Opel: Bund holt Berger:Die vielen Gesichter des Roland B.

Interessenkonflikt bei Opel: Roland Berger soll im Auftrag des Wirtschaftsministeriums vermitteln - obwohl sein Unternehmen GM berät.

Melanie Ahlemeier

Roland Berger weiß, wie Geschäfte laufen: Gründen, aufbauen, verkaufen - und natürlich verdienen. Er ist "der Ratgeber der Republik" (Manager Magazin). Jetzt erhält der Mann, der sich auf angeschlagene Unternehmen so gut versteht, einen weiteren echten Härtefall: Berger soll Opel vor dem Untergang retten - als Koordinator.

Opel, Roland Berger

Kann Roland Berger Opel retten?

(Foto: Foto: Getty, Reuters, dpa)

Dabei steuert der Unternehmensberater, der seit 40 Jahren Porsche fährt, schnurstracks auf einen Interessenkonflikt zu: Die von ihm gegründete Münchner Firma, bei der er als Aufsichtsratschef fungiert, besitzt ein Mandat für den Europa-Teil von General Motors (GM), der Mutterfirma von Opel.

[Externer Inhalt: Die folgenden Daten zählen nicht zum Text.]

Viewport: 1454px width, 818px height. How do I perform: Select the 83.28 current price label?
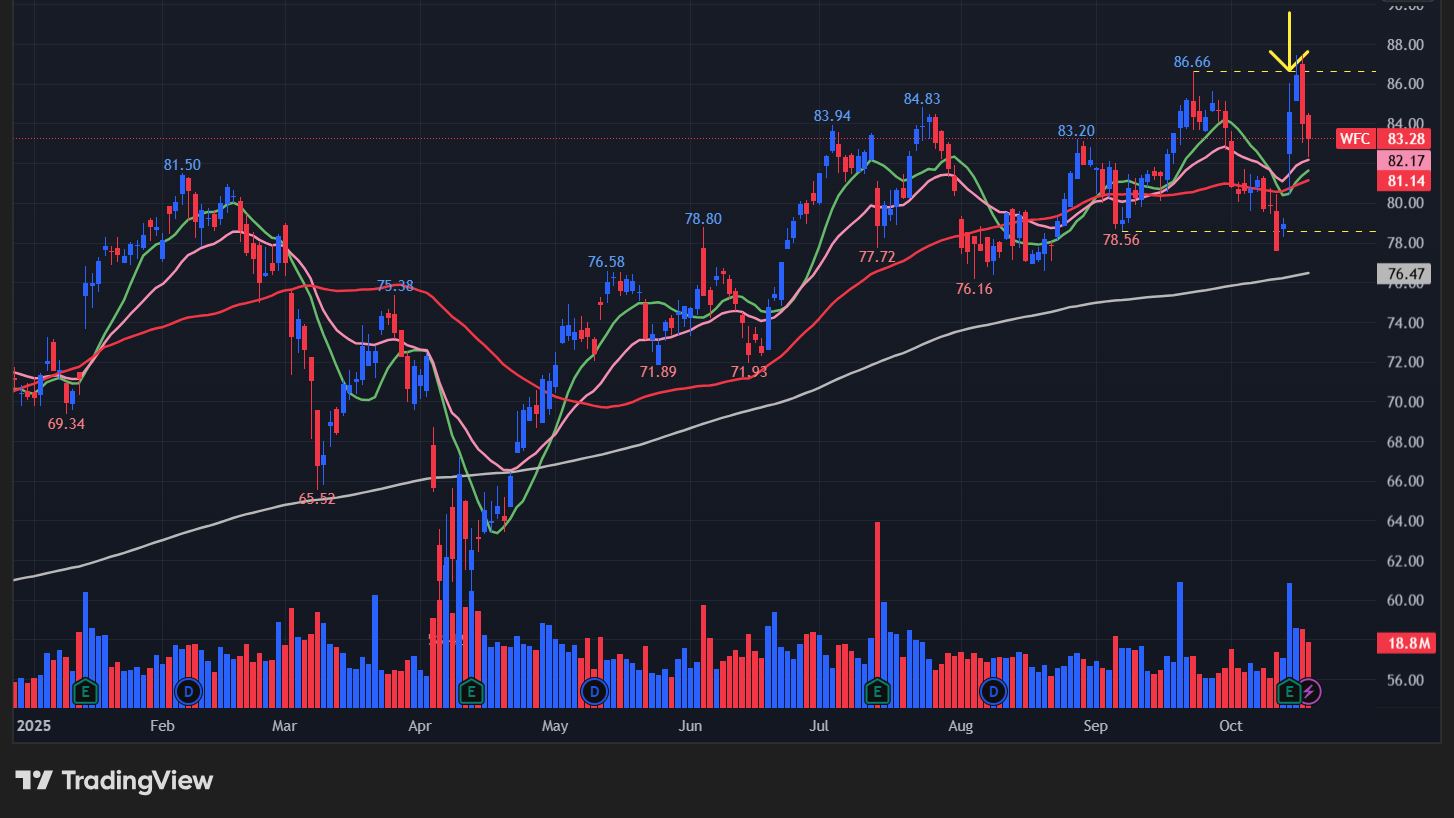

Bergers wichtige Vermittler-Mission erfolgt im Auftrag von Wirtschaftsminister Karl-Theodor zu Guttenberg (CSU). Der Berater soll die Verhandlungen zur Rettung Opels koordinieren, heißt es. Dafür werde der 71-Jährige "seine nationalen und internationalen Kontakte sowie seine Erfahrung aus jahrelanger Tätigkeit als Unternehmensberater einbringen, um die komplizierten Fragen im Verhältnis zwischen Opel und General Motors zu lösen", so die Jobbeschreibung in einer Mitteilung des Ministeriums.

Dass die Firma Roland Berger Strategy Consultants zugleich GM Europe berät, erwähnt das Ministerium mit keinem Wort. Nur, dass "Herr Berger eng mit den auf Regierungsebene eingesetzten Beauftragen Steven Rattner und Staatssekretär Jochen Homann zusammenarbeiten" soll.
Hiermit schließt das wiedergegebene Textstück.